I’m starting a new reading challenge next week. For those who follow me on Twitter, you know I like to write. For those who also write and are trying to get published, you know how hard and draining the process can be. Sometimes you just need to take a break and regroup. For those who work in publishing, you likely understand how hard it can be to find time to read outside of your workload. While I’m between writing projects, I decided to make a dent in my library wishlist. At this point it has something like 70 books on it and it grows every month.
One of the best ways to improve your writing outside of well, actually writing, is reading. Since I work as an editor and literary assistant, I try to read widely to get a handle on what’s hot, what’s been overdone, and what I wish would be written. I’ve also been working hard at trying to improve my own writing. As such, I’m planning to read 1-3 books a week for a minimum of a month across multiple genres outside of my work hours, which alone include at least two unpublished books a week. I like to write fantasy and historical, so there will be a lot of that included. I plan to include adult, young adult, and some historical non-fiction.
I’m also going to review every book I read on my blog and every book will be available through the Carnegie Library of Pittsburgh. And heads up Pennsylvania readers, as long as you have an Access PA library card, you too can get a Carnegie card as long as you live somewhere in PA and have proof of residency. The only downside is you have to visit a Carnegie library in Pittsburgh in person to get a card. But if you are a voracious reader and on a strict book budget, the amount of ebooks they have can make it worth a road trip.
First up is a non-fiction book about Ireland. Irish myths have always fascinated me and I’m eager to learn more about Irish history. Most of what I know is about Ireland under English rule, so hopefully this book will enlighten me on earlier history.
For those curious about my latest writing project, it’s a historical take on the legend of Elizabeth Bathory AKA the Blood Countess. I made the goal of improving my writing this year and so this is the book I’ve been working on to do so. Usually my editing and other job duties force writing to take a backseat. Here is a quick summary of my book.
Legend claims Countess Elizabeth Bathory killed over 600 servant girls and bathed in their blood to retain her youth, but legends aren’t always true.
Born to a prestigious Hungarian noble family in the sixteenth century, Elizabeth marries Ferenc, the Black Hero of Hungary. While he leads the king’s army against the Turks, she enjoys her independence running the family estates and practicing her healing knowledge. When several of Elizabeth’s servant girls die of mysterious causes rumors begin to circulate about Elizabeth and the blood on her hands.
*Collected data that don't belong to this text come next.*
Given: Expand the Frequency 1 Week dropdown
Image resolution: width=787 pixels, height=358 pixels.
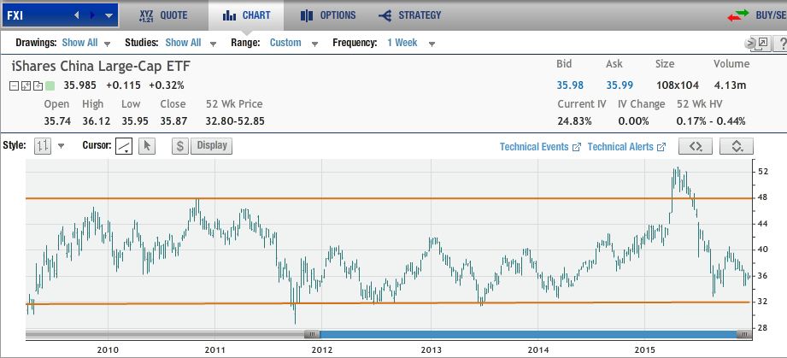Looking at the screenshot, I should (410, 43).
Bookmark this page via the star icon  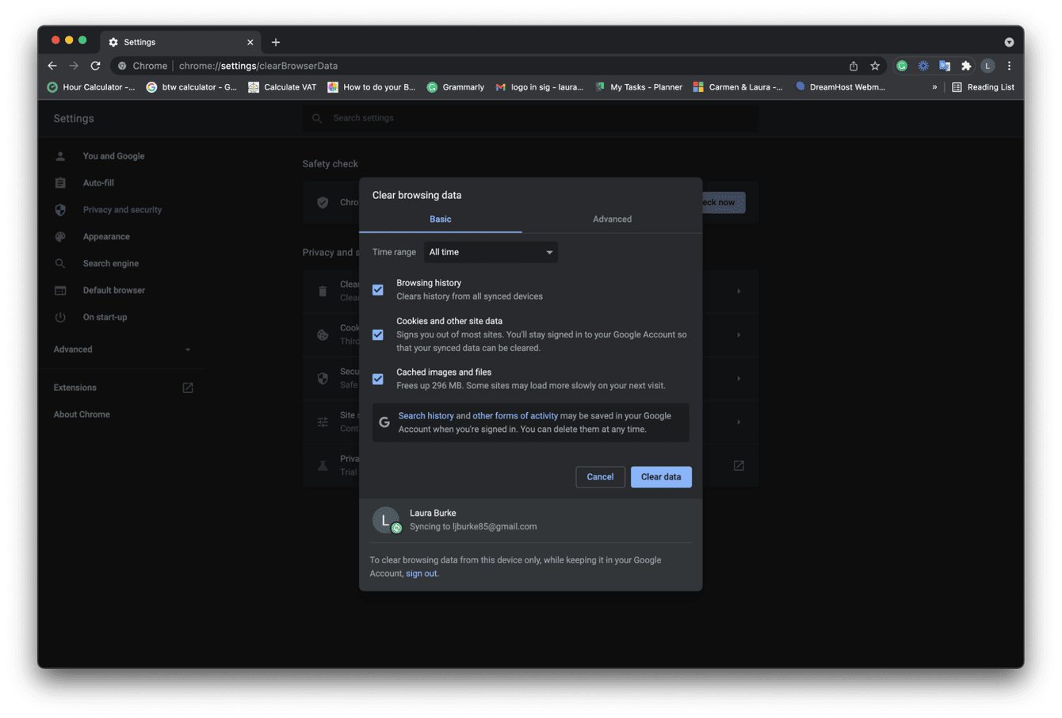(875, 66)
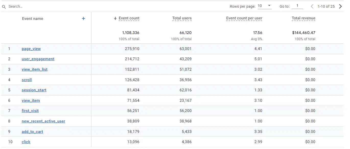Add a dimension with the plus icon
350x149 pixels.
pyautogui.click(x=83, y=18)
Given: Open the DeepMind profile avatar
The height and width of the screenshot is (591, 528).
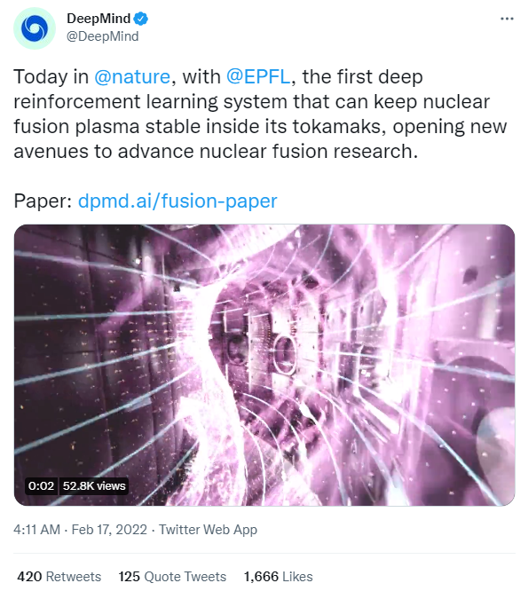Looking at the screenshot, I should (x=35, y=28).
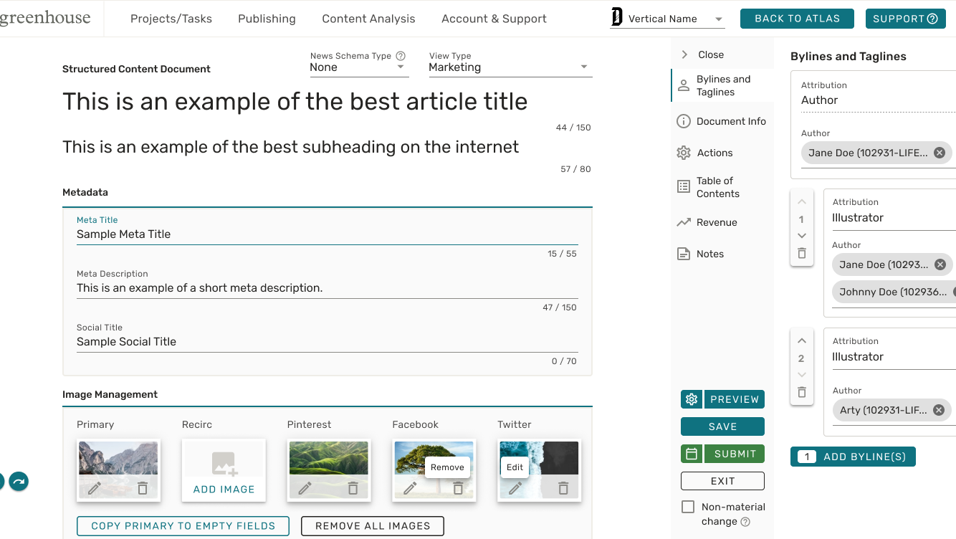Delete the second Illustrator byline
Viewport: 956px width, 539px height.
[x=801, y=392]
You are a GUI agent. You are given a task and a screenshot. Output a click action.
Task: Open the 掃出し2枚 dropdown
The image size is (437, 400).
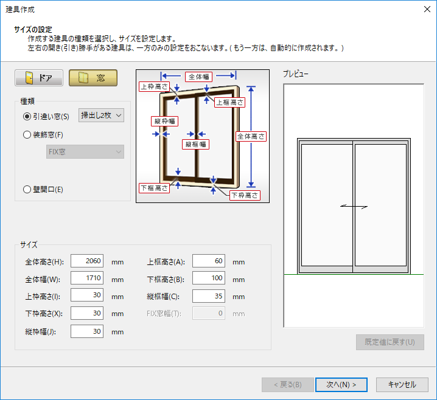click(101, 115)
Thankfully the rumors of Elizabeth turning into a murderess are quieted by her husband, but they don’t stay gone for long.
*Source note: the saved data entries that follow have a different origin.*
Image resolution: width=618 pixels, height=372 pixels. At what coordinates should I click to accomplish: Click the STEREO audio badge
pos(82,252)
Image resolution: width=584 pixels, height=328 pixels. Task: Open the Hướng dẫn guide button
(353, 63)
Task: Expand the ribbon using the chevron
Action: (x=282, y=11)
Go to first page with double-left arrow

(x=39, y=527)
Ferenc’s death leaves her a vulnerable widow in a world run by men. Men who owe her large debts they have no intentions of paying back. Without Ferenc to protect her, Elizabeth is alone and surrounded by greedy enemies and family eager to get their hands on her wealth. The growing rumors of murder are the ammunition they need to bring her down with false accusations, but Elizabeth is prepared to fight back until her last breath.